La progresiva revelación de Dios

En el Nuevo Testamento: el Padre

1.  Excepcionalmente, en el Antiguo Testamento, Dios se designa a sí mismo como Padre: protector, conductor, compasivo ––sea de Israel en otros tiempos (Jeremías 3:4), sea del remanente futuro (Isaías 63:16) o cuando se trata de la dispensación de sus cuidados (Salmo 103:13). Pero no se revela como tal.

2.  Es preciso llegar a los evangelios, y particularmente a Mateo y Lucas, para que el Señor Jesús mismo hable de “vuestro Padre celestial” o de “nuestro Padre que está en los cielos”. Es un Padre distante; cuida de los suyos, quienes le deben obediencia y pueden orarle; pero, por definición, él está en el cielo.

3.  Evangelio de Juan: Los primeros versículos que abren este evangelio nos revelan al “Verbo” (la Palabra) venido en carne, habitando entre nosotros, del cual el apóstol puede decir: “Vimos su gloria, gloria como del unigénito del Padre”. Estos dos primeros párrafos terminan con esta declaración insondable:

El unigénito Hijo, que está en el seno del Padre, él le ha dado a conocer
(Juan 1:18).

A través de todo el evangelio de Juan, Jesús dirá: “Mi Padre” o “el Padre”. Mateo 11:27 hace excepción, porque allí también dice “Mi Padre”.

Felipe pedirá: “Señor, muéstranos el Padre”. Y Jesús le responde: “¿Tanto tiempo hace que estoy con vosotros, y no me has conocido, Felipe? El que me ha visto a mí, ha visto al Padre… ¿No crees que yo soy en el Padre, y el Padre en mí?” (Juan 14:8-10). “Yo y el Padre uno somos”, había dicho Jesús en Juan 10:30. Fue necesaria su muerte y su resurrección para que él pudiera hablar de “vuestro Padre”. Al final de su oración, en Juan 17, Jesús dice: “Les he dado a conocer tu nombre y lo daré a conocer aún”. Durante todo su ministerio, en alguna medida había revelado al Padre. Fue necesaria la resurrección para que María de Magdala pudiera transmitir el mensaje: “Subo a mi Padre y a vuestro Padre” (20:17). Notemos que el Señor no dice: «nuestro Pa­dre». Su relación con el Padre es única.

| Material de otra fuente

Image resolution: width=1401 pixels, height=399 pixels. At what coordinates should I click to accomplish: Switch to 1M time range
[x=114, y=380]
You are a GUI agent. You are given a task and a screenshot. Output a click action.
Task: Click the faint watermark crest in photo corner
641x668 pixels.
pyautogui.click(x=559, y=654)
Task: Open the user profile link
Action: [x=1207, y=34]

Él sigue siendo el Primogénito entre muchos hermanos; sin em­bargo, su Padre ha venido a ser nuestro Padre. “A todos los que le recibieron… les dio potestad de ser hechos hijos de Dios” (1:12). Y el apóstol, valiéndose de todo lo que ha­bía visto, oído y contemplado, puede confirmar: “Mi­rad cuál amor nos ha dado el Padre, para que seamos llamados hijos de Dios” (1 Juan 3:1).

Antes de dejarlos, él había subrayado: “El Padre mismo os ama” (Juan 16:27). Si tomamos diversos pasajes de este evangelio, vemos siete veces que “el Padre ama al Hijo”, amor eterno, insondable, muy por encima de nosotros. Pero Jesús puede decir a su Padre: “Los has amado a ellos como también a mí me has amado” (Juan 17:23). El amor del Padre desciende, al igual que el amor del Hijo: “Como el Padre me ha amado, así también yo os he amado” (15:9). Y viene la conclusión: “Que os améis unos a otros, como yo os he amado” (v. 12).

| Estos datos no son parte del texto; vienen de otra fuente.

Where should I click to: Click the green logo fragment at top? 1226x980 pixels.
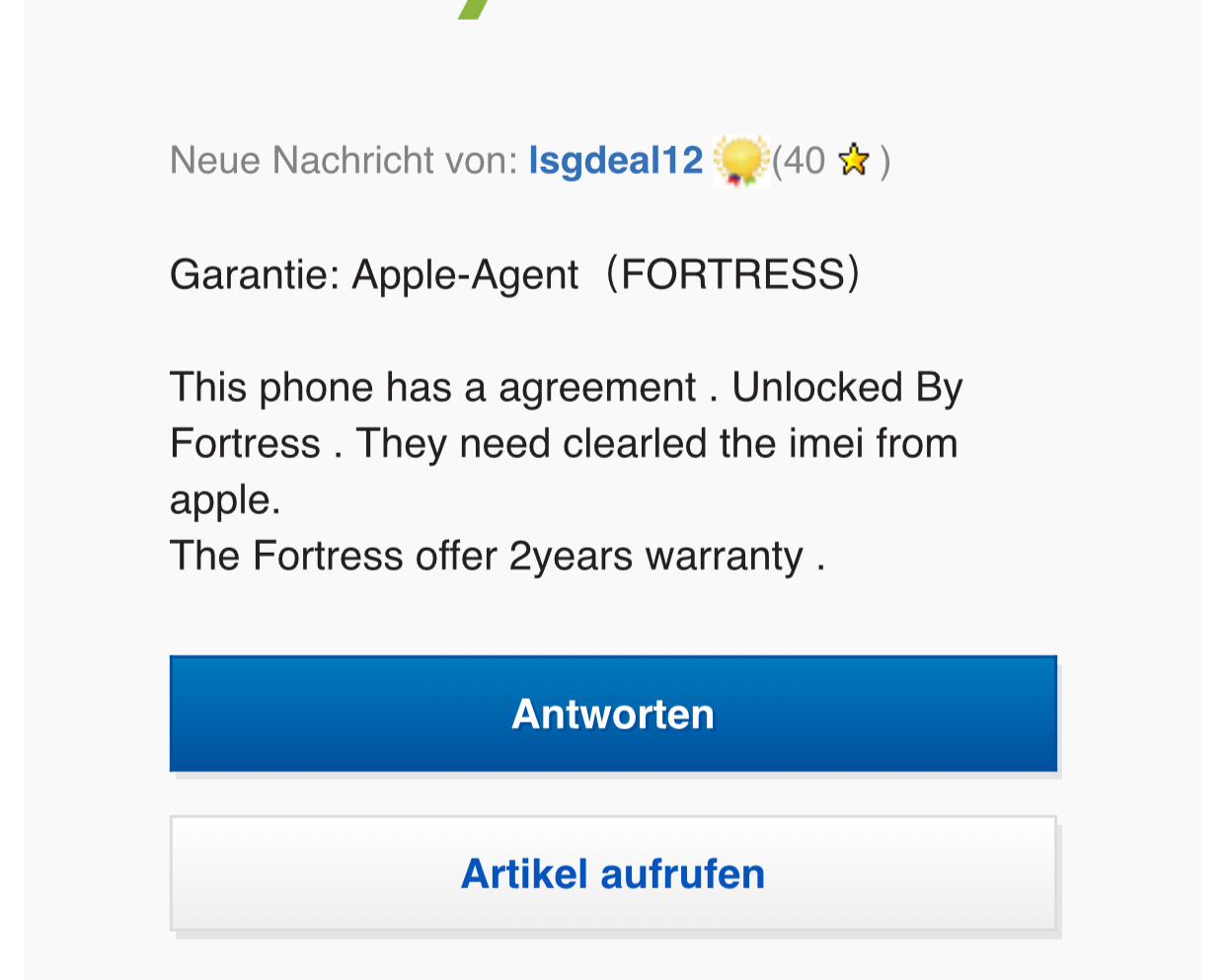point(475,9)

El Padre es el mismo que el Todopoderoso, que Yahveh, que Adonai; pero ¡cuánto más íntimo y cercano! El conocimiento del Padre no es patrimonio de los creyentes más adelantados, sino, dice el apóstol, “Os escribo a vosotros, hijitos, porque habéis conocido al Padre” (1 Juan 2:13).

En la misma epístola ¿qué es Dios? Es “luz”, es “amor” (1 Juan 1:5; 4:8).